• **Work to complete**:
Among the entries below, find the lines with "computer" and copy them.

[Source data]

════════════════

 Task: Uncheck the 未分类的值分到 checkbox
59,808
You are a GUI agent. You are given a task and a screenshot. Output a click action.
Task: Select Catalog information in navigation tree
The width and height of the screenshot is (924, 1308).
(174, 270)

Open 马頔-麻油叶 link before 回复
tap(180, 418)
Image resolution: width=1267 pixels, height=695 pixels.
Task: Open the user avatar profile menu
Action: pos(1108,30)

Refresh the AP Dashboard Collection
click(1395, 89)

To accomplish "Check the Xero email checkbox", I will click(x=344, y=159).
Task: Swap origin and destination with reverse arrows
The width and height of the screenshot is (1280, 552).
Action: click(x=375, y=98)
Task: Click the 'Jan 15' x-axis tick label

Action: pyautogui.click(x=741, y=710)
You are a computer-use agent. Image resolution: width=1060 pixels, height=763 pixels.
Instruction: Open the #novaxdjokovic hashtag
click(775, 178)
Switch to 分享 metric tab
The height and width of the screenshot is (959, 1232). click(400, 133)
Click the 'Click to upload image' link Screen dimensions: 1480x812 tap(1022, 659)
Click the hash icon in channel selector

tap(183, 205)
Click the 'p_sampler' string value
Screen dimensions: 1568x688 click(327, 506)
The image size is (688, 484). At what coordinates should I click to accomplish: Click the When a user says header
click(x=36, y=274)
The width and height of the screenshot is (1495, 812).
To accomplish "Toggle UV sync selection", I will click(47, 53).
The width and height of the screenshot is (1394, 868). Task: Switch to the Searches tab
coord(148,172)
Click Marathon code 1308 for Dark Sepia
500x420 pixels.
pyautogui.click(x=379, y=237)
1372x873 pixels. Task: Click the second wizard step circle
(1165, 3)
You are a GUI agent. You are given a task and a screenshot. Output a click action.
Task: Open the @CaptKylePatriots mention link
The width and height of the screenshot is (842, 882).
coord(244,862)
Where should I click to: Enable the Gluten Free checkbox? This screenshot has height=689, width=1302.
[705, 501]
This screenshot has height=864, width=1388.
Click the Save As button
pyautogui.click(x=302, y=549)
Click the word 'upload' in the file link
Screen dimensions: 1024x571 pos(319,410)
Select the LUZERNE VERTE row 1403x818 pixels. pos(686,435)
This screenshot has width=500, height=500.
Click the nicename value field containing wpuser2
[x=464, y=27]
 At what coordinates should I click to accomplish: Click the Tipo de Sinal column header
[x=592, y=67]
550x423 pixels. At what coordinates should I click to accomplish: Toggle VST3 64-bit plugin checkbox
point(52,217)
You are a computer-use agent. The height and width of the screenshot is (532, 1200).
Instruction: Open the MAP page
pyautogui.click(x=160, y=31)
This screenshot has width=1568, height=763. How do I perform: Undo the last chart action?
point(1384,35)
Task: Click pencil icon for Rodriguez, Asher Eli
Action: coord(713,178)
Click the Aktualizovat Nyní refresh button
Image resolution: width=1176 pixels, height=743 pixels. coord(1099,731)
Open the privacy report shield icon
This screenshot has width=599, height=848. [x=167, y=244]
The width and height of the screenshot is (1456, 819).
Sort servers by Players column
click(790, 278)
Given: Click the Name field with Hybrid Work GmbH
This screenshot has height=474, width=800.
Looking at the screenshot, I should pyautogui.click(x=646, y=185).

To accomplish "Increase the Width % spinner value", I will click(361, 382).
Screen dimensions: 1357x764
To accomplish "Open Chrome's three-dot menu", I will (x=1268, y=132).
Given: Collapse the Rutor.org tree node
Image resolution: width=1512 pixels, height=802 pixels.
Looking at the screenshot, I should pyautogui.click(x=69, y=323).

════════════════

• **Exercise result**:
You are a computer-use agent. Image resolution: width=1060 pixels, height=763 pixels.
You are a computer-use agent. The height and width of the screenshot is (532, 1200).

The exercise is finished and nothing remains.